Measuring What Matters: Beyond the “Wow” Factor

Flashy simulations are easy to build; proving they improve learning is hard. The Kennesaw team uses rigorous pre- and post-activity assessments to capture shifts in conceptual understanding, not just recall. They carefully design multiple-choice and open-ended items to probe common misconceptions—such as confusing electron motion with conventional current, or misunderstanding how energy bands bend at junctions.

Purdue researchers analyze the data, looking for statistically significant gains and lingering gaps. Early results from the multi-university trial suggest that interactive visualizations help, but only when paired with instructional scaffolds that guide students to reconcile different representations. Simply watching an animation without making predictions yields little benefit.

For faculty considering similar tools, the message is clear: don’t treat visualizations as eye candy. Integrate them into assignments, require predictions, and use them to surface mistakes in real time. “Students might think they understand after reading a textbook,” Das says, “but when they have to interact with the model and see the immediate consequence of their assumptions, that’s where deep learning happens.”

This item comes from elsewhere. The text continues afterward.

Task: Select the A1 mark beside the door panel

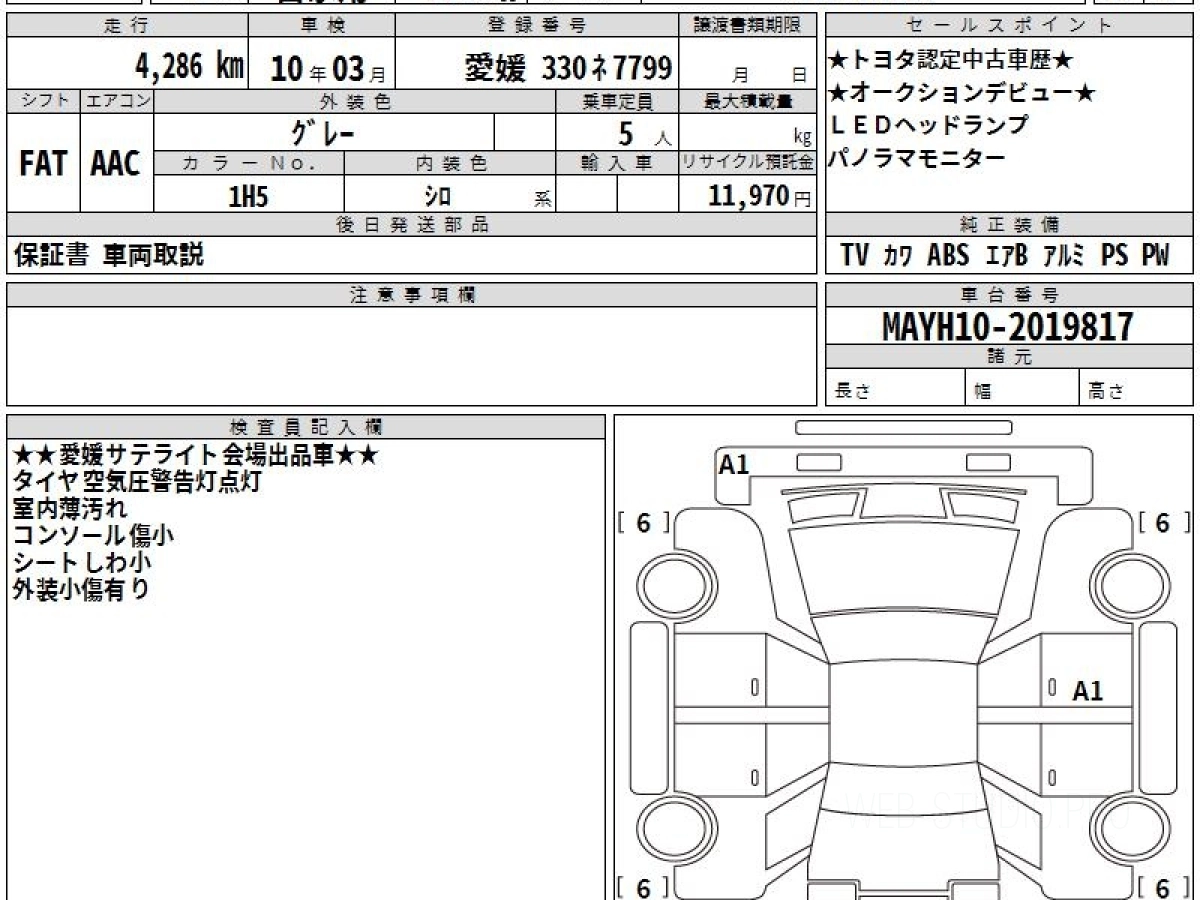Action: click(1087, 691)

Get Hands-On: Try the Visualizations Yourself

While the full suite of classroom modules is still being refined, a subset of the Georgia Tech semiconductor physics visualizations is publicly available online. Curious Windows power users and IT pros can explore interactive models of energy bands, carrier concentrations, and PN junctions. It’s a rare chance to peer inside the physics that makes every transistor tick—no textbook required.

Access the tools at the Georgia Tech LearnQM site (link below). You can adjust doping levels, temperature, and applied voltage in real time and watch the resulting changes in carrier profiles and band diagrams. For anyone who’s ever wondered what happens when you turn on a transistor, these visualizations are an eye-opening resource.

The Road Ahead

If the Kennesaw State assessment confirms durable learning gains, the project could become a template for modernizing semiconductor education nationwide. The NSF grant runs through 2026, with final results expected to be published in engineering-education journals. The team is already exploring ways to extend the work into graduate courses and industry training modules.

For an industry desperate for talent, a few thousand dollars invested in better teaching tools could yield a generation of engineers who truly understand the devices they’ll build. And for the rest of us, it means the next Windows update might arrive on a chip designed by an engineer who first fell in love with semiconductors by watching electrons dance on a screen.